题目
请把下方文本中以“# training 時做 data augmentation”开头的那一段改写成要点列表，并保留主要内容。

文本段落
◆ ◆ ◆ ◆

3.2 原始版本(需要GPU且安装cuda)

# Import需要的套件
import os
import numpy as np
import cv2
import torch
import torch.nn as nn
import torchvision.transforms as transforms
import pandas as pd
from torch.utils.data import DataLoader, Dataset
import time

#Read image 利用 OpenCV (cv2) 讀入照片並存放在 numpy array 中
def readfile(path, label):
    # label 是一個 boolean variable,代表需不需要回傳 y 值
    image_dir = sorted(os.listdir(path))
    x = np.zeros((len(image_dir), 128, 128, 3), dtype=np.uint8)
    y = np.zeros((len(image_dir)), dtype=np.uint8)
    for i, file in enumerate(image_dir):
        img = cv2.imread(os.path.join(path, file))
        x[i, :, :] = cv2.resize(img,(128, 128))
        if label:
          y[i] = int(file.split("_")[0])
    if label:
      return x, y
    else:
      return x

# 分別將 training set、validation set、testing set 用 readfile 函式讀進來
workspace_dir = './food-11'
print("Reading data")
train_x, train_y = readfile(os.path.join(workspace_dir, "training"), True)
print("Size of training data = {}".format(len(train_x)))
val_x, val_y = readfile(os.path.join(workspace_dir, "validation"), True)
print("Size of validation data = {}".format(len(val_x)))
test_x = readfile(os.path.join(workspace_dir, "testing"), False)
print("Size of Testing data = {}".format(len(test_x)))

# training 時做 data augmentation
train_transform = transforms.Compose([
    transforms.ToPILImage(),
    transforms.RandomHorizontalFlip(), # 隨機將圖片水平翻轉
    transforms.RandomRotation(15), # 隨機旋轉圖片
    transforms.ToTensor(), # 將圖片轉成 Tensor,並把數值 normalize 到 [0,1] (data normalization)
])
# testing 時不需做 data augmentation
test_transform = transforms.Compose([
    transforms.ToPILImage(),
    transforms.ToTensor(),
])

◆ ◆ ◆ ◆

所示信息
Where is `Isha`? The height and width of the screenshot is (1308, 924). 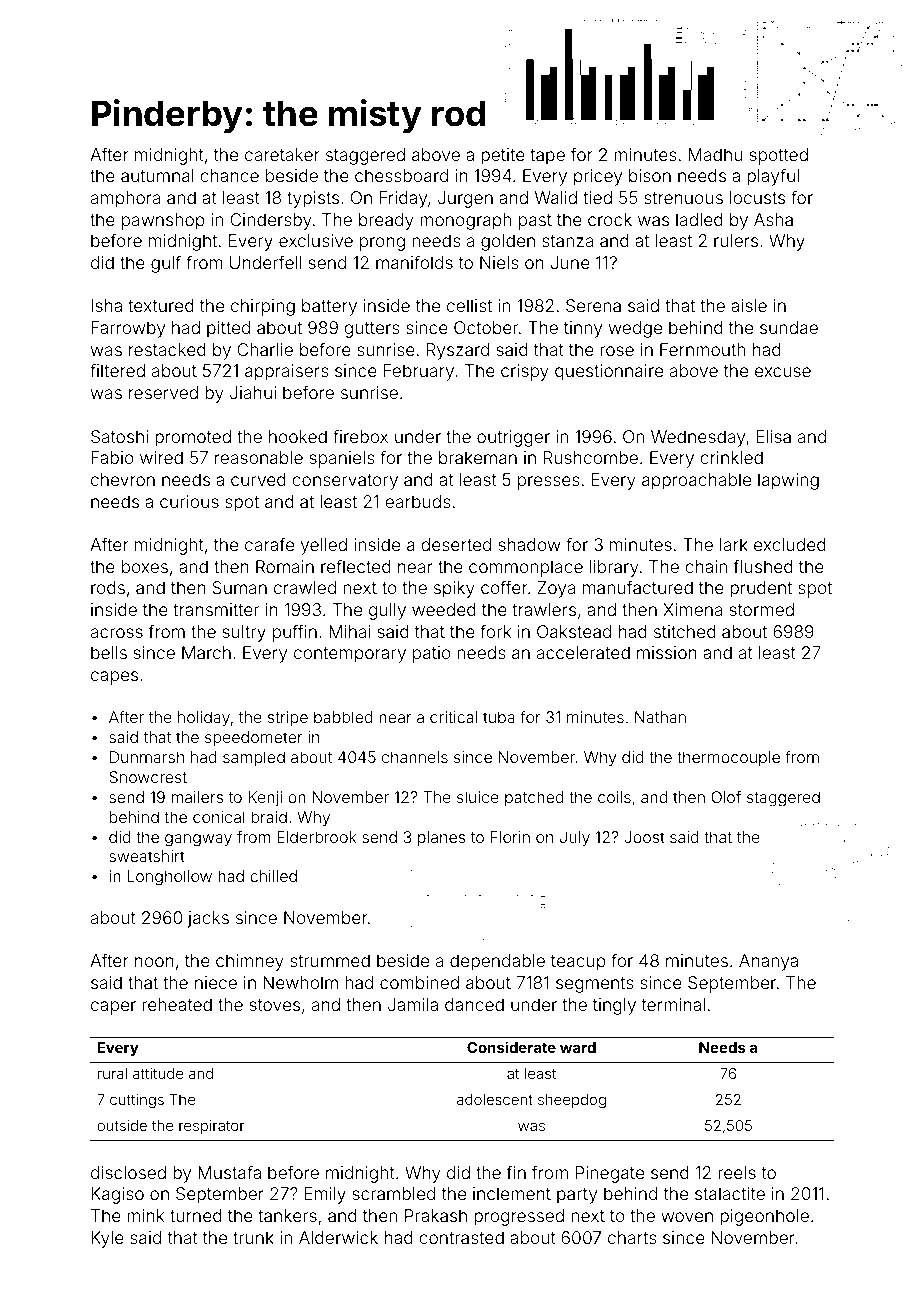
Isha is located at coordinates (106, 305).
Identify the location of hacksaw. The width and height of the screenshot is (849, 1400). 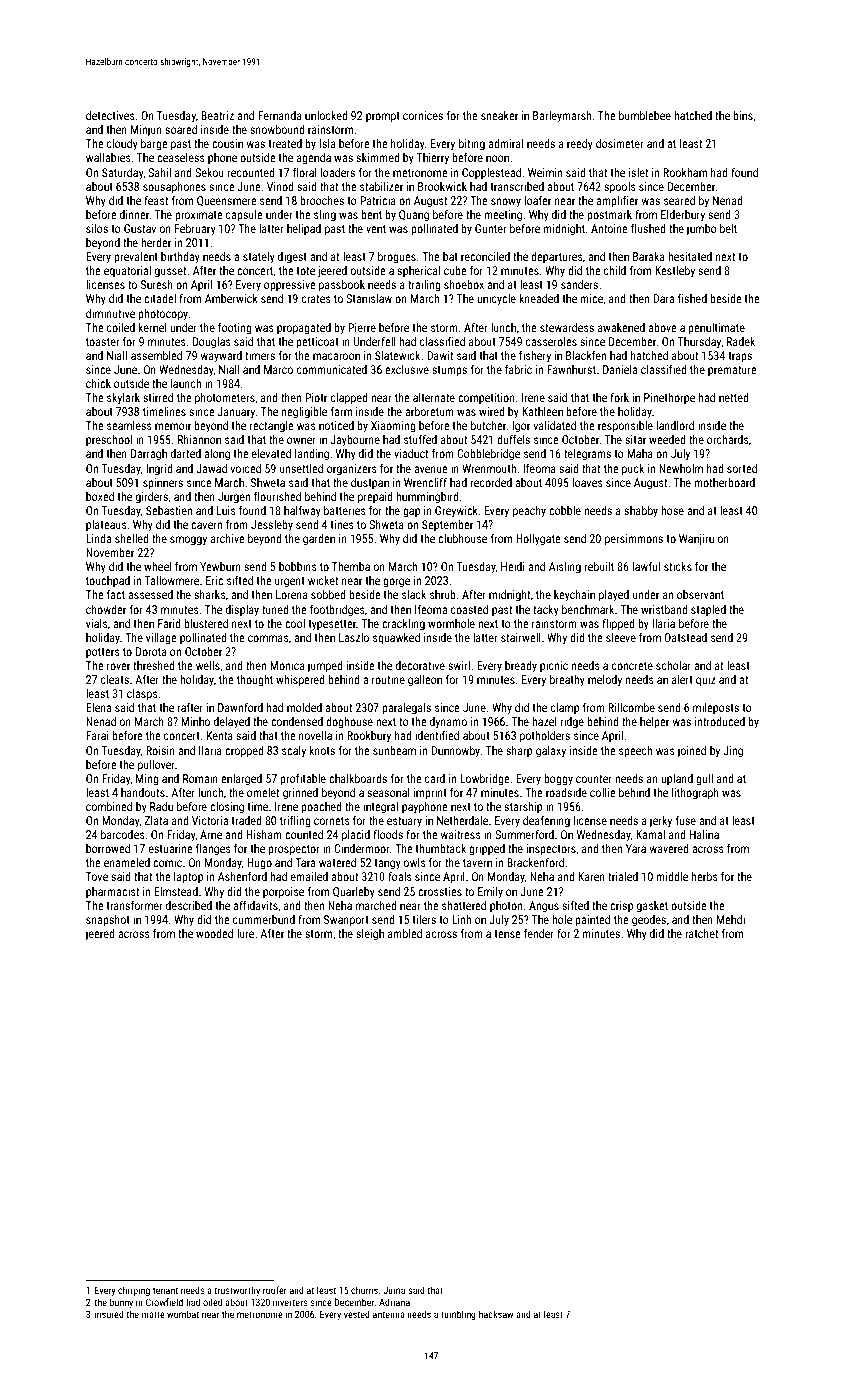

◆ ◆ ◆ ◆

本题答案
- 训练时做数据增强，train_transform 依次执行以下步骤：
  - 转为 PIL 图像；
  - 随机水平翻转图片；
  - 随机旋转图片（参数为 15）；
  - 转为 Tensor，并把数值归一化到 [0,1]。
- 测试时不做数据增强，test_transform 只把图片转为 PIL 图像，再转为 Tensor。